Алене страшно захотелось поддразнить его. Она лукаво улыбнулась — так, что на щеках заиграли ямочки:

— Попробуете разбудить ее?

— Почему бы и нет? Сегодня вечером обещаю показать вам настоящий Париж, и, уверен, вы будете от него в восторге.

— А если нет?

— Будете, — уверенно пообещал Володя.

День прошел довольно суматошно. В одиннадцать часов их троих повезли в офис фирмы «Ла Порт». Алена честно слушала все, что говорилось — переговоры велись по-английски, — но понимала едва ли половину. Слишком много специальных терминов. Однако то, что французы используют какую-то новую уникальную методику, она поняла. Эта методика была разработана специально для сохранения бассейнов крупных рек в экологической неприкосновенности, не создавая строгих заповедников. Но пока все это прошло апробацию лишь во Франции, где климат мягче и теплее. Если с объектом на Волге дело будет обстоять благополучно, французы закрепятся в России, а сотрудничество с «Элитой» будет продолжено.

После переговоров был обед в ресторане «Тайевен», а потом Женя в сопровождении Шарля отбыл готовить какие-то бумаги.
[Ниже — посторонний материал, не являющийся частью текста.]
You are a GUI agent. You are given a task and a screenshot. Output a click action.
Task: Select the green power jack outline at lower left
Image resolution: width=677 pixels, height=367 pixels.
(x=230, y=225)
Алена предполагала, что у Городецкого тоже что-нибудь намечено на вторую половину дня, и собиралась отправиться на прогулку по Парижу в одиночестве. Еще дома она запаслась путеводителем «Париж и Франция» — правда, советских времен, но вряд ли Париж с восьмидесятого года сильно изменился.
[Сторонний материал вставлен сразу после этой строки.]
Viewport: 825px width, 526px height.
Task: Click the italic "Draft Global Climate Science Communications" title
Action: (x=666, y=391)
Однако у Городецкого были, как выяснилось, совсем другие планы.

Они вместе вышли из ресторана, он о чем-то переговорил с представителем фирмы, тот улыбнулся, раскланялся с Аленой и отбыл восвояси. Алена и Городецкий остались вдвоем.

— Ну что, — весело спросил он, — у вас есть какие-нибудь особенные желания? Или удовлетворимся стандартным туристским набором — собор Парижской богоматери, Елисейские поля и здание Оперы?

— Вы забыли Эйфелеву башню, — усмехнулась Алена.

— Хорошо, и Эйфелева башня. Но мы все равно все осмотреть не успеем.

— Мы? — Алена удивленно взмахнула ресницами. — Я думала, что у вас другие занятия…

Городецкий рассмеялся:

— Как видите, нет. Так что, если не возражаете, я собираюсь навязать вам свое общество.

Алена улыбнулась в ответ:

— Не возражаю.

— Отлично. Так с чего мы начнем?

Алена мечтательно сказала:

— Люксембургский сад.

— Ого! — удивился Городецкий, — нестандартно! А почему именно Люксембургский сад? Это довольно далеко отсюда, в Латинском квартале.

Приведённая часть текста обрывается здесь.